WORK REQUIRED:
Convert the records, from the line containing "The image size is (1300, 1300)." through the end of the records, both ends included, into a Markdown table with the columns "No." and "Text," giving each line a row number and omitting blank lines. Leave the pictures out of the answer.

(Screen grounding records)
· · · · · · ·

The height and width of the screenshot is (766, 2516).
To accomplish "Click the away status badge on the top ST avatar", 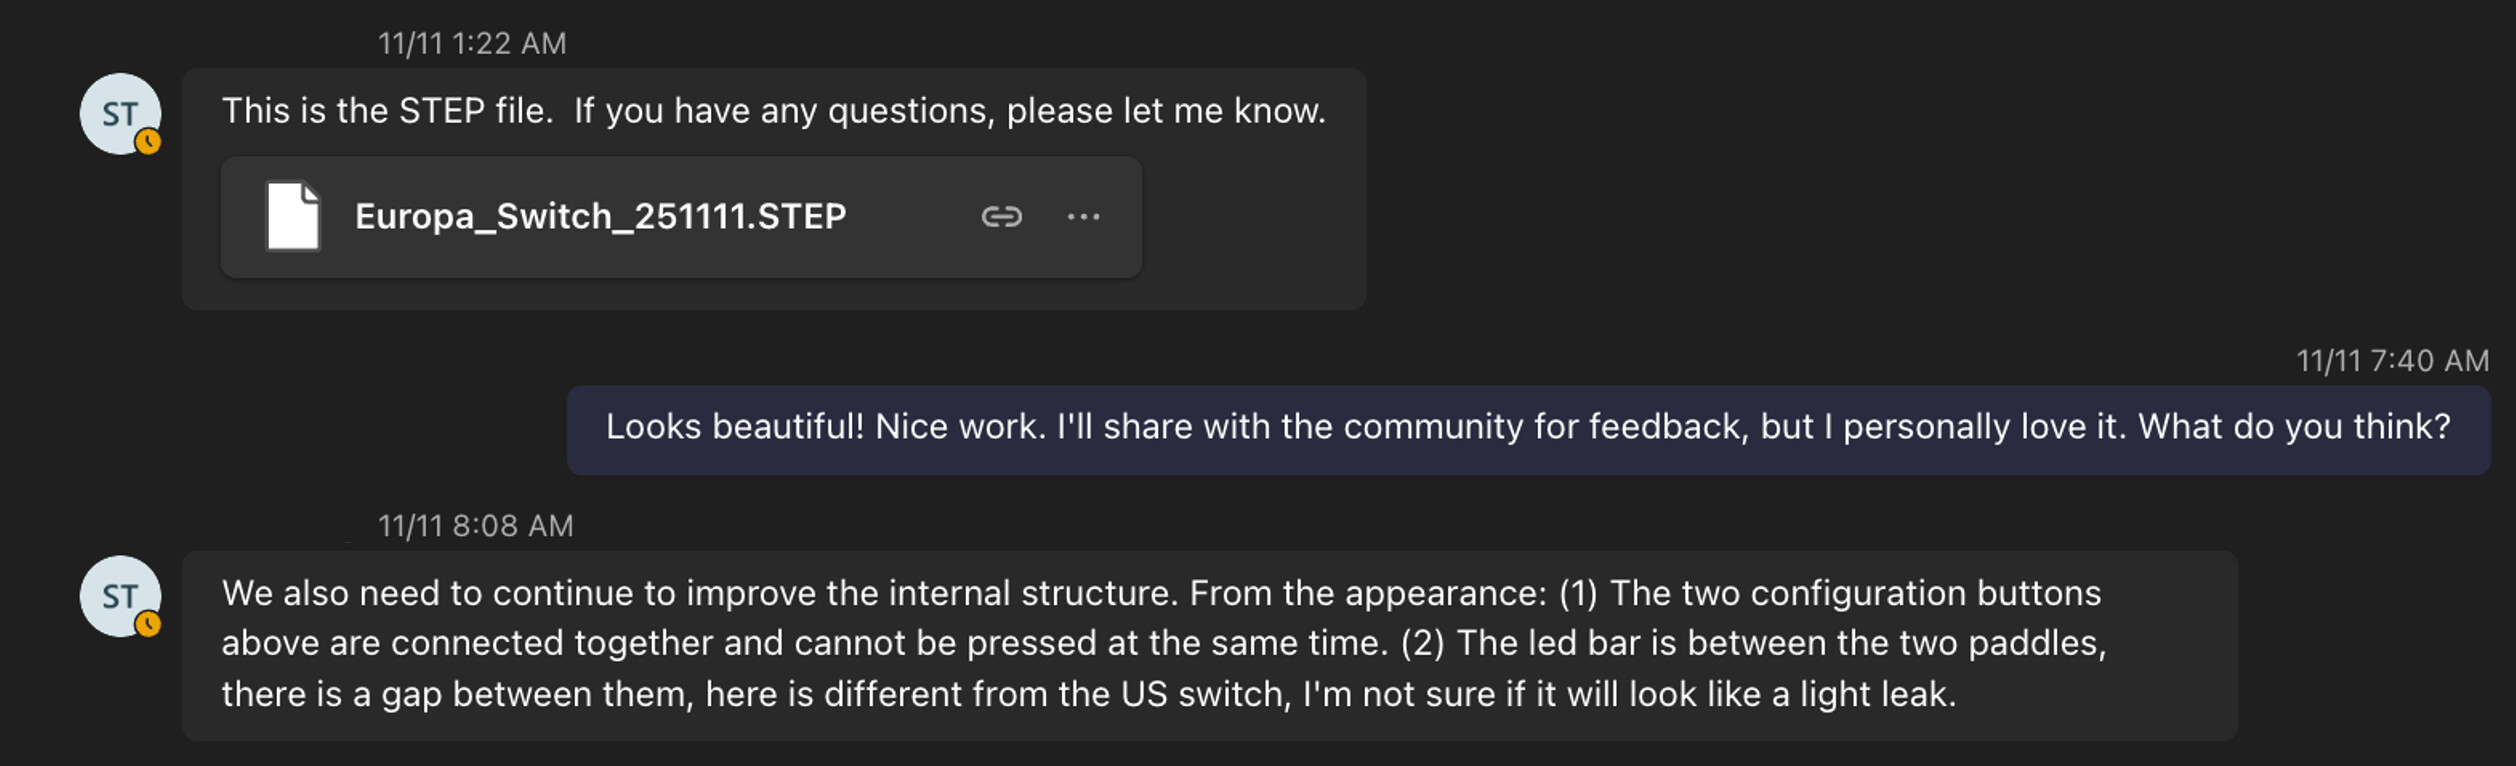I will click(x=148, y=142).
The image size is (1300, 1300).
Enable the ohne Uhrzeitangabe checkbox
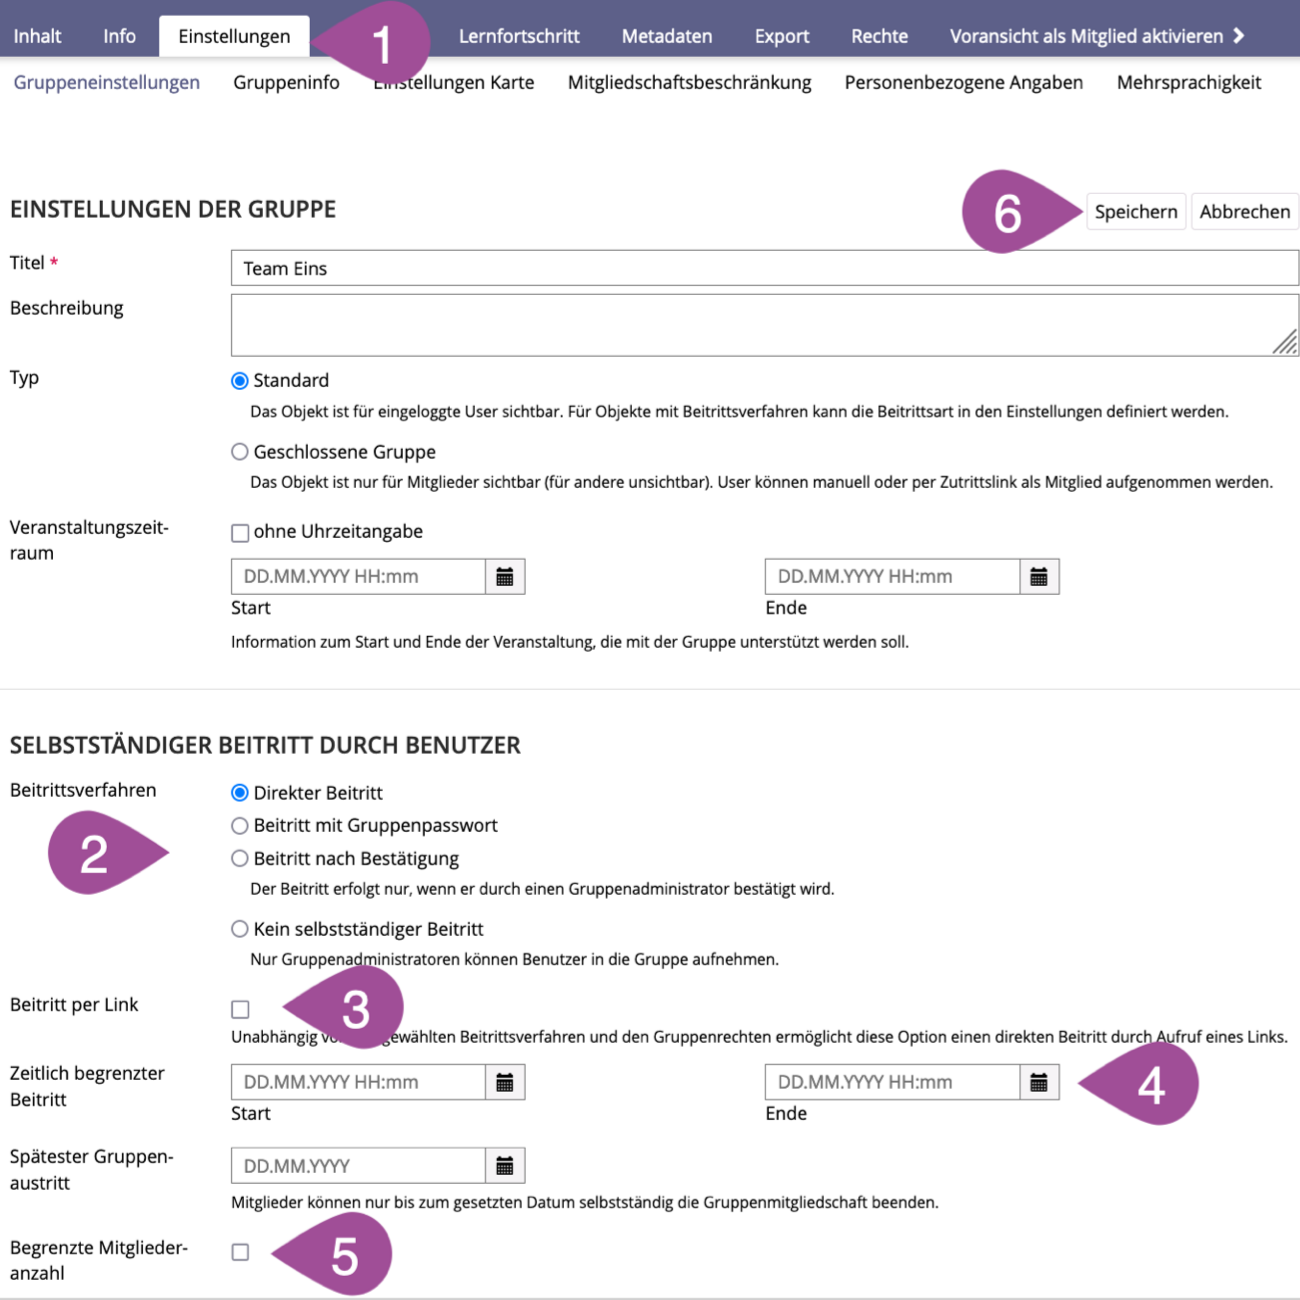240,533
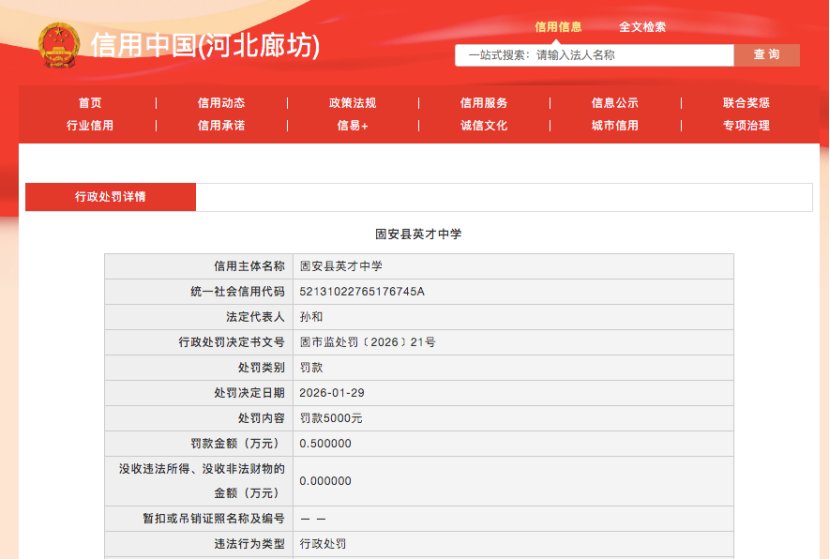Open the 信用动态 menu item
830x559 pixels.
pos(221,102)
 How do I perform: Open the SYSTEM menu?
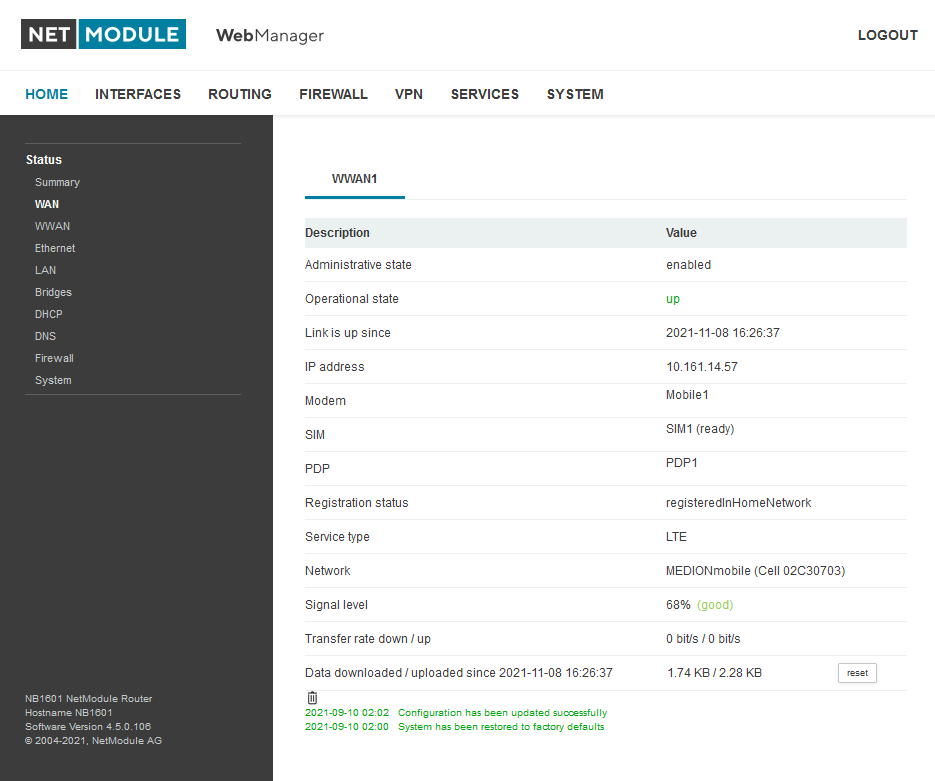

· · · · · · ·

THE RESULT:
| No. | Text |
|---|---|
| 1 | The image size is (1300, 1300). |
| 2 | Enable the ohne Uhrzeitangabe checkbox |
| 3 | 240,533 |
| 4 | Open the 信用动态 menu item |
| 5 | 830x559 pixels. |
| 6 | pos(221,102) |
| 7 |  How do I perform: Open the SYSTEM menu? |